Portfolio of investments and its diversification
The totality of all investments made by an investor is called an investment portfolio.
An investment portfolio may consist of shares of one single company, but analysts and experienced investors recommend not spending all of your capital on one security. To reduce risks and increase the profitability of investments, the investment portfolio should be diversified, i.e. investments should be divided between different securities.
Even developed economies and large companies inevitably face periods of decline and stagnation. To protect yourself from such situations, your investment portfolio should include not only shares, but also bonds, deposits, and exchange-traded funds. Professional investors add commodity delivery contracts – futures – to their portfolios.
Shares are considered the riskiest, but the most profitable, part of a portfolio. Exchange-traded funds are the golden mean, associated with relatively low-risk and high returns. The protective part of a portfolio is bonds and deposits that stabilize a portfolio in case of strong volatility, it is the most reliable part of a portfolio.

» **REQUIRED ACTION**: Reproduce word for word the stretch of the investment portfolio text from "An investment portfolio may" through "to their portfolios.".

» **SOURCE INFORMATION**:
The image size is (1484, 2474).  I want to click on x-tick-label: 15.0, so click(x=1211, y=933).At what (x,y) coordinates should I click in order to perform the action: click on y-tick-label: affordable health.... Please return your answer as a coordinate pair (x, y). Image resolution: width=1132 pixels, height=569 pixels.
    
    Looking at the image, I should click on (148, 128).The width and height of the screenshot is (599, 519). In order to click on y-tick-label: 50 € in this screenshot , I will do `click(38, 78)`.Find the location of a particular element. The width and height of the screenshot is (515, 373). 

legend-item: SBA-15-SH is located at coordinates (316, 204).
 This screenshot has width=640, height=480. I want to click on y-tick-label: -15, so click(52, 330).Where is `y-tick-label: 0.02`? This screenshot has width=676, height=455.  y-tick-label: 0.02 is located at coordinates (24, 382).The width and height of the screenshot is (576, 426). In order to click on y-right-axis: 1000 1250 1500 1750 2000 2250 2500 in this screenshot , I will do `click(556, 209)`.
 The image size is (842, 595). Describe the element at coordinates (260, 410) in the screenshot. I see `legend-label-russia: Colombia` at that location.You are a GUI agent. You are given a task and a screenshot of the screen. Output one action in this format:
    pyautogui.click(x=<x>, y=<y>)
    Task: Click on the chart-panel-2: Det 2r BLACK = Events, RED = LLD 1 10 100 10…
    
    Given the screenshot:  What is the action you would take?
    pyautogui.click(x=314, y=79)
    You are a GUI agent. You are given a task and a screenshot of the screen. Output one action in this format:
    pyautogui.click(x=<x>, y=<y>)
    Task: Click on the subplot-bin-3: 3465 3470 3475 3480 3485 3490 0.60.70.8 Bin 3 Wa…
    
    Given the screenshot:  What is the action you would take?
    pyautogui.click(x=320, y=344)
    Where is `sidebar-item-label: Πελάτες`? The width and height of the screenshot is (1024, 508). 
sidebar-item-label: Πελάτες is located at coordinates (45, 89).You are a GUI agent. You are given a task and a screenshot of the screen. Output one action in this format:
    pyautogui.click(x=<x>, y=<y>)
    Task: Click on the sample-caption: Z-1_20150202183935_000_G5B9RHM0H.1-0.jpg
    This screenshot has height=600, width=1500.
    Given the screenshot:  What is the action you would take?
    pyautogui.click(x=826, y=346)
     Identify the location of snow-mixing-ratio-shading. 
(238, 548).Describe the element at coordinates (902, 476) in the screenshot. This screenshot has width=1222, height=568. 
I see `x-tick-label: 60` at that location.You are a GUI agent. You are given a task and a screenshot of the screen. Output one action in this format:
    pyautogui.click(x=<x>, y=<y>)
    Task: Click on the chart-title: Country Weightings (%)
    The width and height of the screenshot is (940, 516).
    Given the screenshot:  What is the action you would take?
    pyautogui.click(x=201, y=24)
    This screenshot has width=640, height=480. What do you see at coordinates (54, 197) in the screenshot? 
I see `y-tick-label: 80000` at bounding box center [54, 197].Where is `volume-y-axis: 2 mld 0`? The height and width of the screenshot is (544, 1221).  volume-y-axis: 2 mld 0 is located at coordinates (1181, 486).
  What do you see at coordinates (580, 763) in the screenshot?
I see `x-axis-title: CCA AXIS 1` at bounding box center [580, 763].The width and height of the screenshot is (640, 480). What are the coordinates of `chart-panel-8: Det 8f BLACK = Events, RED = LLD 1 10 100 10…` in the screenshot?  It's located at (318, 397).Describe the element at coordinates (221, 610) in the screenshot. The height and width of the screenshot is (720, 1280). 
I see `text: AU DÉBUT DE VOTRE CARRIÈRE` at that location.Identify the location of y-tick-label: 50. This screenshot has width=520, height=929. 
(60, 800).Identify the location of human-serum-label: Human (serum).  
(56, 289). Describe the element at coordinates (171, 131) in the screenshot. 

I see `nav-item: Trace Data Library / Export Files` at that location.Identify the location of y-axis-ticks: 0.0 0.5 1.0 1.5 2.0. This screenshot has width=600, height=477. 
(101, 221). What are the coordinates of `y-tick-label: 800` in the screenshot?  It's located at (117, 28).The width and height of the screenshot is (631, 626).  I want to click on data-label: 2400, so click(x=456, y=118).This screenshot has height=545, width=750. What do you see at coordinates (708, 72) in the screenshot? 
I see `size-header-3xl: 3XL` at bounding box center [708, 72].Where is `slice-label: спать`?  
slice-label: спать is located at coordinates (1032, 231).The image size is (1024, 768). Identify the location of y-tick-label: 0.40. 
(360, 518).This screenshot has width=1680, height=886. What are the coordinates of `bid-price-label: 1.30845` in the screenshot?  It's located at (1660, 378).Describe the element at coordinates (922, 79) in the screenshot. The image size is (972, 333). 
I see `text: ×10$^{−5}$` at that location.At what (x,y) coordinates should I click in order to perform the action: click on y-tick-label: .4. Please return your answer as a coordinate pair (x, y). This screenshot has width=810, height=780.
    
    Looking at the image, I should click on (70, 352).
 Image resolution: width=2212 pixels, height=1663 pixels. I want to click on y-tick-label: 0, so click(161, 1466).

» **ANSWER BOX**:
An investment portfolio may consist of shares of one single company, but analysts and experienced investors recommend not spending all of your capital on one security. To reduce risks and increase the profitability of investments, the investment portfolio should be diversified, i.e. investments should be divided between different securities.
Even developed economies and large companies inevitably face periods of decline and stagnation. To protect yourself from such situations, your investment portfolio should include not only shares, but also bonds, deposits, and exchange-traded funds. Professional investors add commodity delivery contracts – futures – to their portfolios.